(Page text):
"""

The researchers looked specifically at a 24 volt system for a solar charging hub in Sierra Leone (developed by Sheffield company Mobile Power), which can provide clean energy for homes, businesses and electric vehicle charging.
The researchers used a techno-economic model to define and optimise the cost/performance of the system - the first such analysis of the SLFB. They determined that a 4 hour duration - how long the battery can discharge its stored electricity before needing to recharge - was best, and in an optimistic scenario a total component cost of <£50/kWh would be achieved.
This is due to the low raw materials cost of the components of such a system, and is half the cost of the current most common battery type - lithium-ion battery storage. However, the cost of lithium-ion battery storage is also expected to fall as more is deployed across the world.
The greatest technical risk to achieving this low cost for the SLFB is the ability to repeatedly deposit lead with sufficient thickness, as thinner deposits make the battery more costly and less efficient.
However, testing of deposits of this thickness has not been performed across many cycles of the battery (a cycle being the battery charging and then discharging), and so there is an important gap in the knowledge of the SLFB which future research must address.
Lead author Diarmid Roberts said: “Our work is the first cost analysis of the SLFB as a small scale modular system. The approach allows us to test how changes in the lab scale performance translate to benefits in terms of efficiency and cost, and so prioritise future research.
"We are applying for additional funding with our colleagues at The University of Southampton to develop a pilot system, and have been included as co-inventors on a recently submitted patent application.”
The paper is titled Predicting the cost of a 24 V soluble lead flow battery optimised for PV applications and was published in the Journal of Power Sources. The authors are: Diarmid Roberts and Solomon Brown from The University of Sheffield and Ewan J. Fraser, Andrew Cruden and Richard G. Wills from The University of Southampton.
The research was funded by a grant through the Faraday Institution and the Transforming Energy Access Program.

"""

(Dataset content):
"""

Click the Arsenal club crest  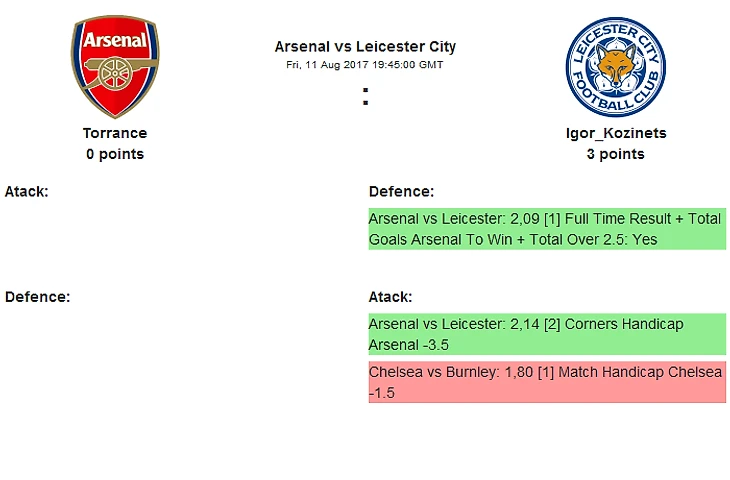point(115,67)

"""
"""

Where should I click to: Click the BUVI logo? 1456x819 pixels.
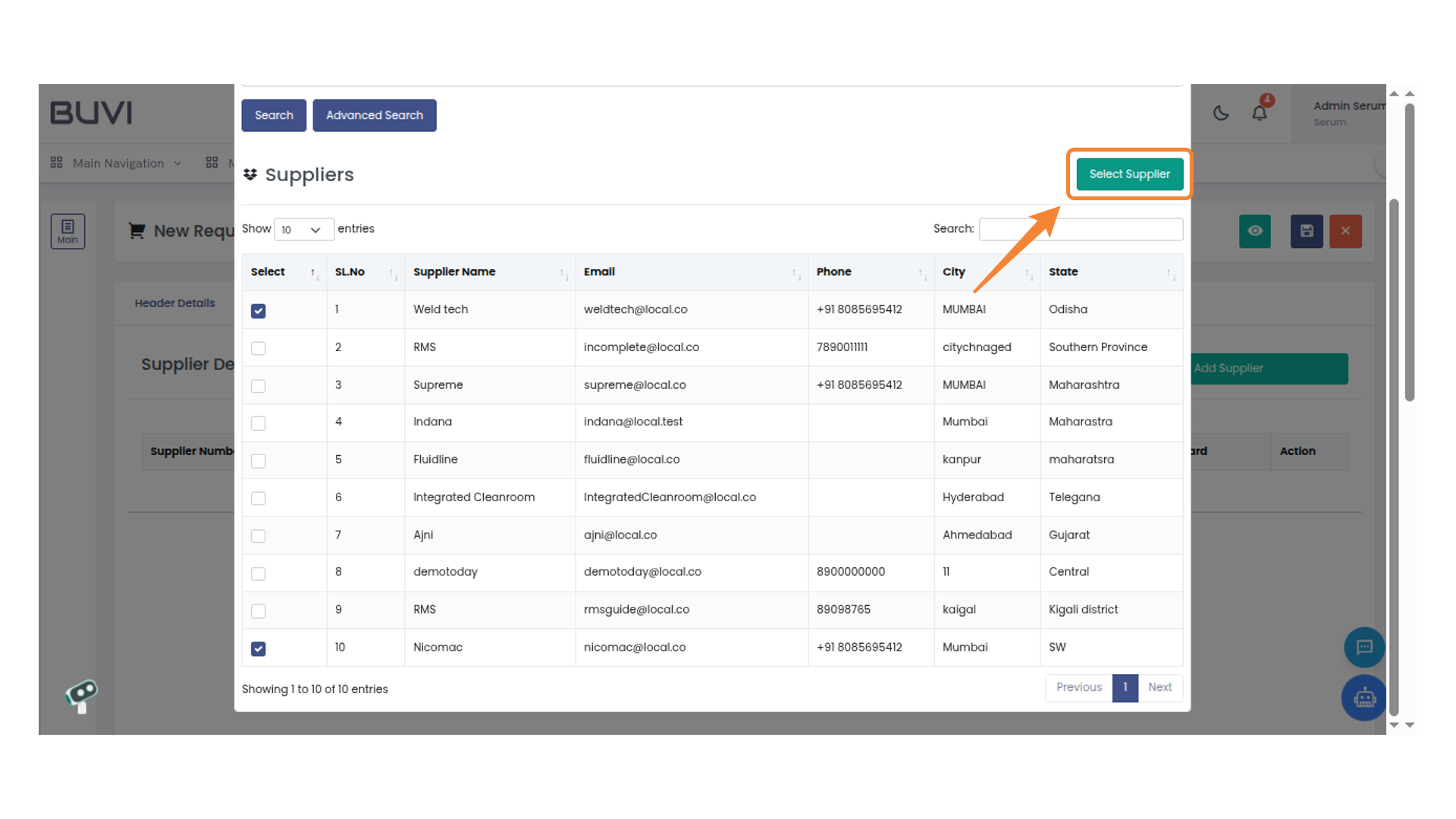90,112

"""

(The request):
Retype the passage of the flow battery text starting at "The paper is" and ending at "University of Southampton.".

(Output for this task):
The paper is titled Predicting the cost of a 24 V soluble lead flow battery optimised for PV applications and was published in the Journal of Power Sources. The authors are: Diarmid Roberts and Solomon Brown from The University of Sheffield and Ewan J. Fraser, Andrew Cruden and Richard G. Wills from The University of Southampton.